Caplan describes Frances’ pattern of statements over the past several years, many of which appear highly disingenuous in light of his links to J&J. In fact, he’s always been pretty slippery and self-contradictory. But Caplan couldn’t say much that would show him in a worse light than does his own rejoinder to her at HuffPo. I won’t even bother to quote from it. Judging from the comments, his deflection and doubletalk (and sexism) are apparent to all.

The outrage over Andrew Wakefield’s vaccine quackery is fully warranted. But the silence about Frances and company, and about Joseph Biederman (for whom their work paved the way), is unacceptable. What they’ve done will harm, all told, millions of people, among them the most vulnerable – children, poor people, imprisoned people, old people.

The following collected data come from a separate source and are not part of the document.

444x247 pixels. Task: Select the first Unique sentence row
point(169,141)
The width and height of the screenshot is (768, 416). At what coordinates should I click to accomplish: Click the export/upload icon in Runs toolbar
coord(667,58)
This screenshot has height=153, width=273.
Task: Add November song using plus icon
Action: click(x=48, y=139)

*I haven’t written on the topic here for a few months, so if you’re new to my blog and unfamiliar with my views on psychiatric diagnosis and drugs, you can find them in my posts under the “health” tag. I explain the importance to pro-science humanists of addressing psychiatry here, and offer some reading suggestions here (to which can be added Cracked and Mad Science). In short, though, psychiatric diagnosis and psychopharmacology is a crock of shit. Their diagnoses are neither valid nor reliable, as they themselves have had to acknowledge in recent years. Psychiatric labels cause real harm, as does the biopsychiatric paradigm more generally, and psychiatric drugs – which are not medications – have hurt and killed untold numbers of people. Psychiatry should be recognized as pseudoscience, and at the very least the forcible or coercive drugging or confinement of people, especially children, should be prohibited.